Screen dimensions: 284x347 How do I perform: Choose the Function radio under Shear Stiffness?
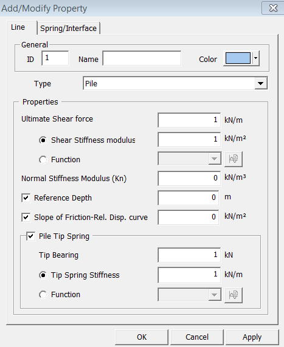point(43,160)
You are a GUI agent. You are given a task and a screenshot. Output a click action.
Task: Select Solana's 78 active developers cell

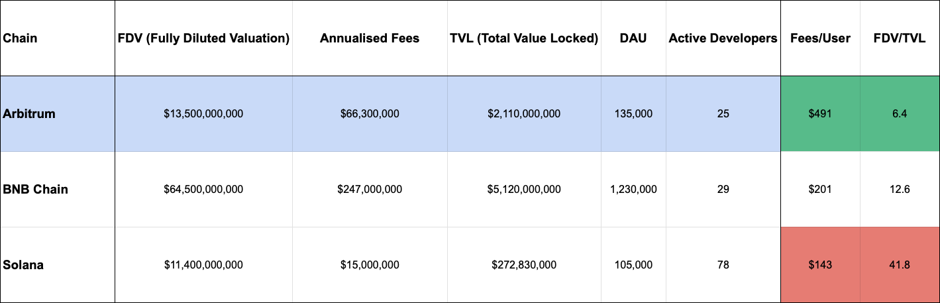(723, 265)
____
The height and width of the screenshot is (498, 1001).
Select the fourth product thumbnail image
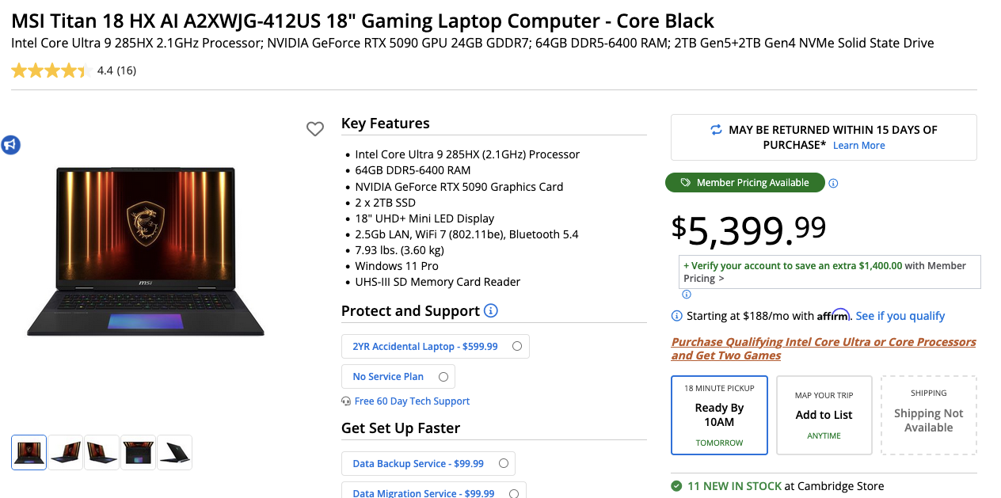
____
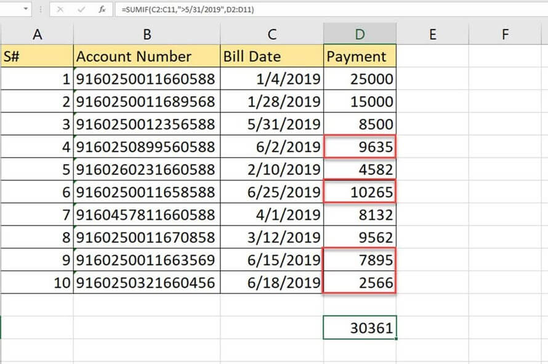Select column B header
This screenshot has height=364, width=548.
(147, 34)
____
* Goal
Reproduce the lines above word for word, starting at the line containing "The height and" and ending at the line containing "Select the fourth product thumbnail image".

* Reply to the exercise
The height and width of the screenshot is (498, 1001).
Select the fourth product thumbnail image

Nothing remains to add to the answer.